ZwwWayne commented 1 year ago

Because the videos have different length?

RangiLyu commented 1 year ago

One of the best ways for video inference is using NVIDIA DeepStream. You can refer to https://developer.nvidia.com/deepstream-sdk

Thanks I'll check it out. Would you have any insight into why the model processing takes longer on some videos, even with same resolution, than on others?

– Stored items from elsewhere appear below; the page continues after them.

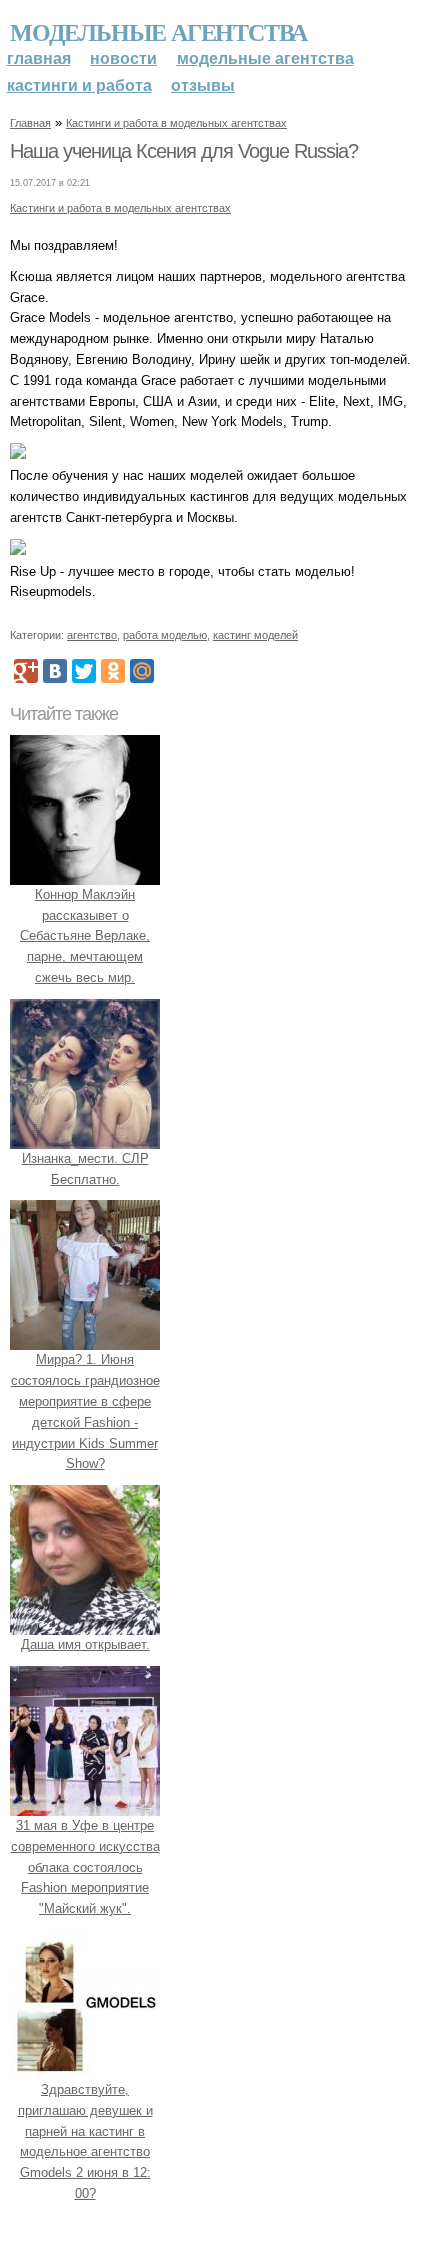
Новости (123, 58)
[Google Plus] (26, 671)
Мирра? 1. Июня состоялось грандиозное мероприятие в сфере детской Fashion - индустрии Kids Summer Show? (85, 1411)
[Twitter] (84, 671)
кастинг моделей (255, 635)
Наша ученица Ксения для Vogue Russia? (184, 151)
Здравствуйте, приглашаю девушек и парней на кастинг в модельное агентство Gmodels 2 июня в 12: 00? (85, 2141)
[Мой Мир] (142, 671)
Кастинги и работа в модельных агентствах (176, 123)
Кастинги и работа (79, 85)
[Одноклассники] (113, 671)
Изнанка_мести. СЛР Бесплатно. (85, 1169)
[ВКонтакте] (55, 671)
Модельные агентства (158, 31)
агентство (92, 635)
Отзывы (203, 85)
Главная (39, 58)
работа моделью (165, 635)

Because of the async computation of CUDA, the correct way to measure the inference time is like this: https://github.com/open-mmlab/mmdetection/blob/e71b499608e9c3ccd4211e7c815fa20eeedf18a2/tools/analysis_tools/benchmark.py#L107-L114

You must run torch.cuda.synchronize() before counting time.

nikky4D commented 1 year ago

@ZwwWayne Thanks. I checked this earlier. The videos have different lengths but not to the point where the processing time jumps to almost 40mins. In addition, I have one human object in the scene so I don't expect a great many more detections from video to video

@RangiLyu Thank you, I'll add that to the time counter. Is there a way to use multiprocessing, maybe across GPUs to process this faster? or even multiprocessing on one GPU. My GPU has about 48GB so could take multiple copies of the model if needed for processing. Is there a sample you could point me to?